Me parece estupenda tu argumentación. Y sigo manteniendo la idea de un frente común. La cuestión es de matices. Hace ocho años decía lo del frente común de izquierdas y lo sigo manteniendo. Y hoy, quien debería liderar ese frente común es Podemos, pero no debes olvidar a la izquierda, ideológicamente auténtica, independientemente de los tremendos errores que ha cometido y sigue cometiendo. IU está dentro del sistema que Podemos ha desenmascarado. Pero el problema es que Podemos ha caído dentro de ese sistema. No es lo mismo que el caso de Syriza en Grecia, ésa es la izquierda de verdad y Podemos la apoya, como debe ser. Lo mismo hace IU. Julio Anguita, el político más lúcido que hemos tenido, ya hablaba de esto hace quince o veinte años, en los noventa. Y ha apoyado a Podemos. Pero el que alguien apoye no quiere decir que no pueda criticar. Entonces sería un dogmático. Y, la última crítica que ha hecho, que la comparto, es que Podemos, después de constituirse como partido (por tanto, y esto lo añado yo, formar parte del sistema) rechaza a IU. Y esto es debido a su ascenso en la intención de voto. Es prepotencia. De modo que no soy yo el que dice que no haya que formar un frente común de izquierdas. Es Podemos (y no creo que Monedero sea partidario de esto, porque conozco todos sus libros, pero es arrastrado por el sistema, como muchos otros. Así es la política) el que ha renunciado a un frente común de izquierda y está haciendo, a mi modo de ver, un viaje hacia la socialdemocracia de centro izquierda para ganar votos.

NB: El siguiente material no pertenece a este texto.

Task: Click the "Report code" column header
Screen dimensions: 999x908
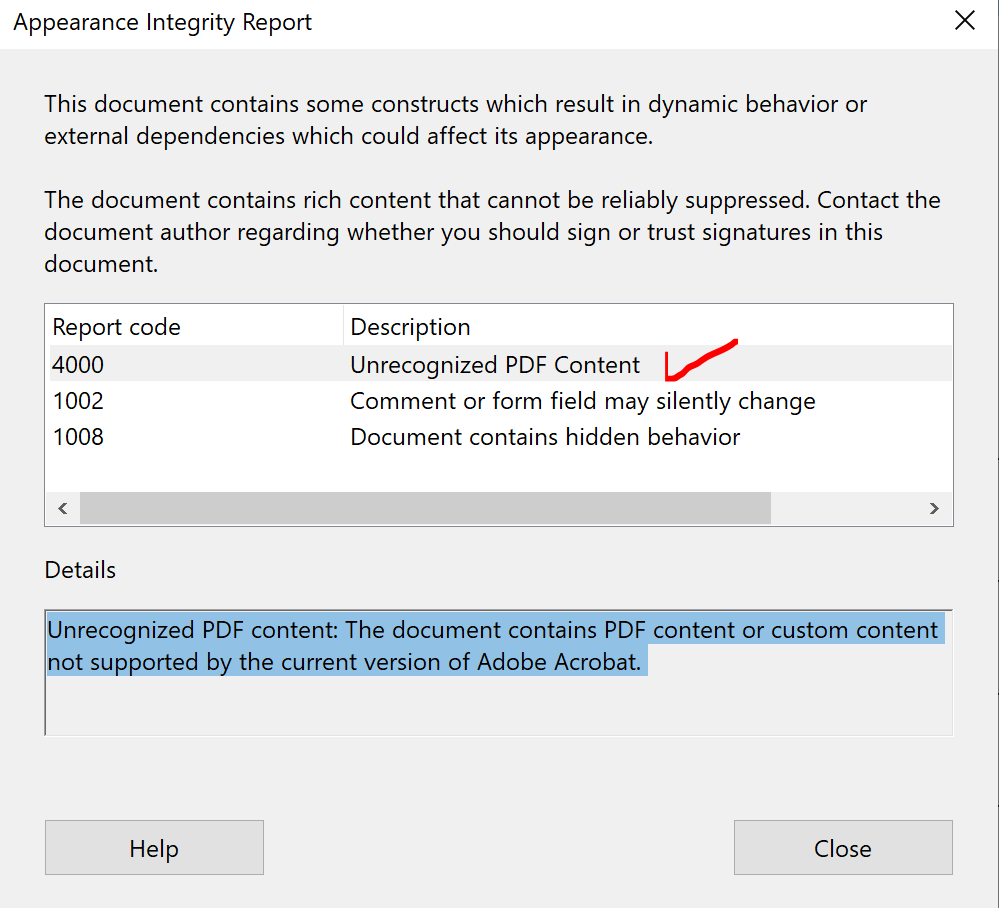Action: point(117,327)
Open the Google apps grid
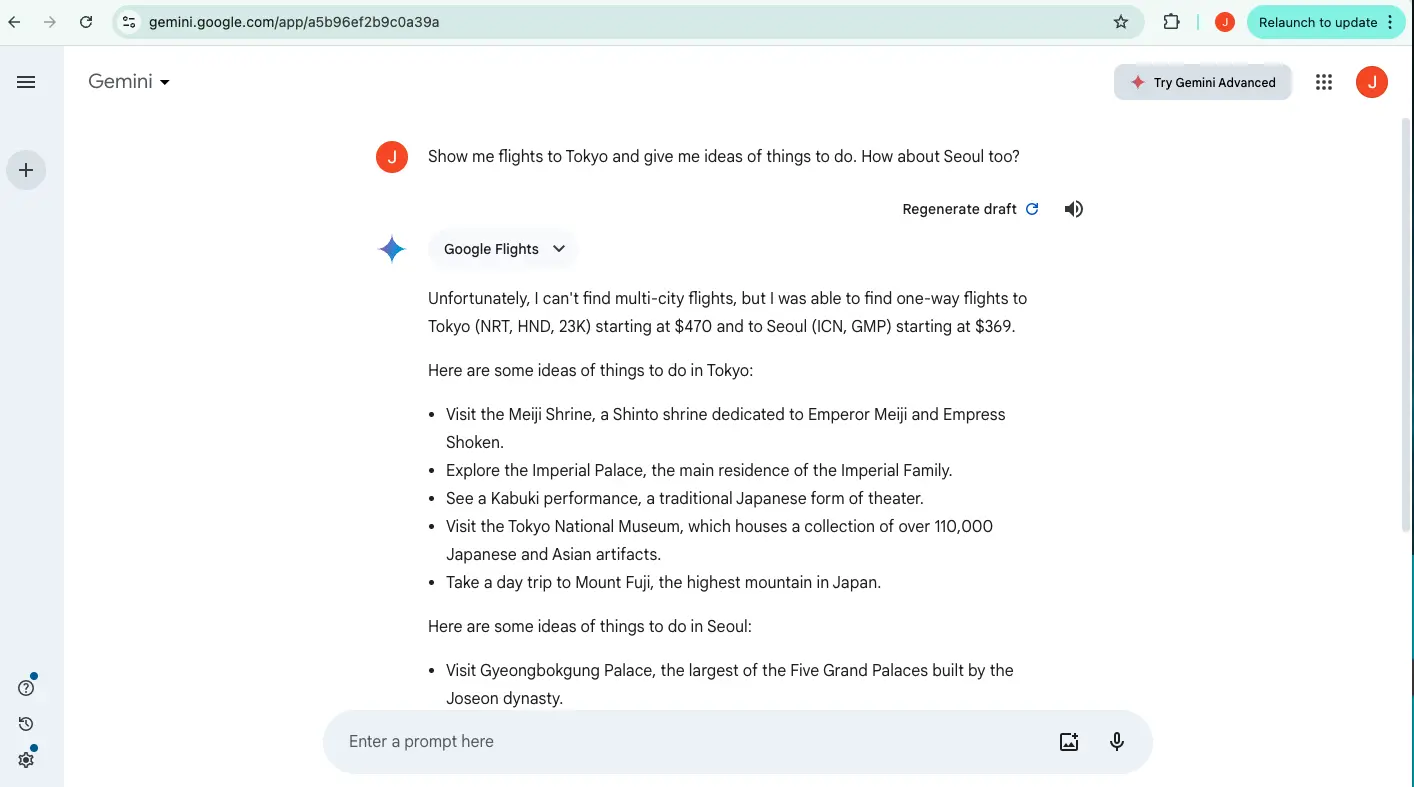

Mi posición, ya te la he dicho varias veces es la de la abstención activa para forzar un proceso constituyente, tras la disolución de las cortes y la eliminación de los partidos políticos, que han secuestrado la libertad política al pueblo. En una democracia la libertad pertenece al pueblo, no a los partidos. Por tanto, en el momento en el que Podemos se constituye como partido ya le está robando la libertad política al pueblo, ese ha sido su gran error. Tendría que haber hecho un frente común con la izquierda y forzar una disolución de las cortes, desde los movimientos civiles y sociales, para realizar una reforma constituyente.
De todas formas, Podemos, en contra de lo que tú dices y a pesar de mis críticas, tiene todo mi apoyo de momento. Y, en caso de que en las elecciones vea la cosa muy reñida y que el PP y el PSOE, vayan a obtener muchos votos, pues haré un voto útil (porque mi opción es la abstención activa y haré propaganda de ello) y votaré a Podemos.
Pero, una cosa te digo, muy en serio. Soy un ciudadano libre al que le ha costado y le sigue costando mucho mantener la libertad frente a los diferentes poderes (hay muchas formas de recibir palos). Por tanto pienso autónomamente y ejerzo la crítica como ciudadano libre, porque, en tanto que libre es mi deber ejercer la crítica a toda estructura política e institución social. Y eso, independientemente de mi voto o no voto. Y, además, llevo treinta y cinco años dedicado a la filosofía, que es, precisamente, el ejercicio de la crítica y la huida del dogmatismo, las opiniones infundadas y las creencias. Es decir, que ejerzo mi derecho a la duda. Por es mi último libro se llama “Reflexiones de un escéptico”, y el escéptico es el que duda y busca verdades que siempre serán provisionales. Un saludo.